• STATED PROBLEM
Retype the rows from the line with "The width and height of the screenshot is (1280, 443)." up to and including the line with "[x=179, y=81]", keeping every character the same.

• GIVEN ENTRIES
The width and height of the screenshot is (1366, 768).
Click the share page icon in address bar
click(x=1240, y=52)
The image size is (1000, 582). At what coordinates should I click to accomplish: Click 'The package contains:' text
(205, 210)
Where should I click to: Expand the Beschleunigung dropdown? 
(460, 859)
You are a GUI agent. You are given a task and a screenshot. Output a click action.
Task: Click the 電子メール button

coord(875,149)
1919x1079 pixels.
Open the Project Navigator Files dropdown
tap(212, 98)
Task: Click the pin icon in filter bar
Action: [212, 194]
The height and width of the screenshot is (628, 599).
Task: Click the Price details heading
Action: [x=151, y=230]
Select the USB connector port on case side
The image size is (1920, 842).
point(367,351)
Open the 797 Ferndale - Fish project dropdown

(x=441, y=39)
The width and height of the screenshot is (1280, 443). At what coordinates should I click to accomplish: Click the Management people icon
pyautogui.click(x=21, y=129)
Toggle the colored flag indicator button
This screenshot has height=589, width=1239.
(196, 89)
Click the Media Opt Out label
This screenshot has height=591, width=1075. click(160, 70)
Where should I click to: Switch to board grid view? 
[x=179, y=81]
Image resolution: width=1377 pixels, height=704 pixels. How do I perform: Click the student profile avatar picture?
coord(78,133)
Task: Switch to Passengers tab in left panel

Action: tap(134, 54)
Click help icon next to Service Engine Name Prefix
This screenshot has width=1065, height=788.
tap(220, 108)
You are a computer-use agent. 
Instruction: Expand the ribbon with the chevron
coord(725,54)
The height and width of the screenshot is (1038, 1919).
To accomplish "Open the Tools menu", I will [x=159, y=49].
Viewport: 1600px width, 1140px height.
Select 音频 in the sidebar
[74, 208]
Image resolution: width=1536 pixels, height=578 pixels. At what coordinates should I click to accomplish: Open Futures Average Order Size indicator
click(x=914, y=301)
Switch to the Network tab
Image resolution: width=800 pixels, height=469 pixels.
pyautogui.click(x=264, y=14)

• ANSWER IN FULL
The width and height of the screenshot is (1280, 443). At what coordinates should I click to accomplish: Click the Management people icon
pyautogui.click(x=21, y=129)
Toggle the colored flag indicator button
This screenshot has height=589, width=1239.
(196, 89)
Click the Media Opt Out label
This screenshot has height=591, width=1075. click(160, 70)
Where should I click to: Switch to board grid view? 
[x=179, y=81]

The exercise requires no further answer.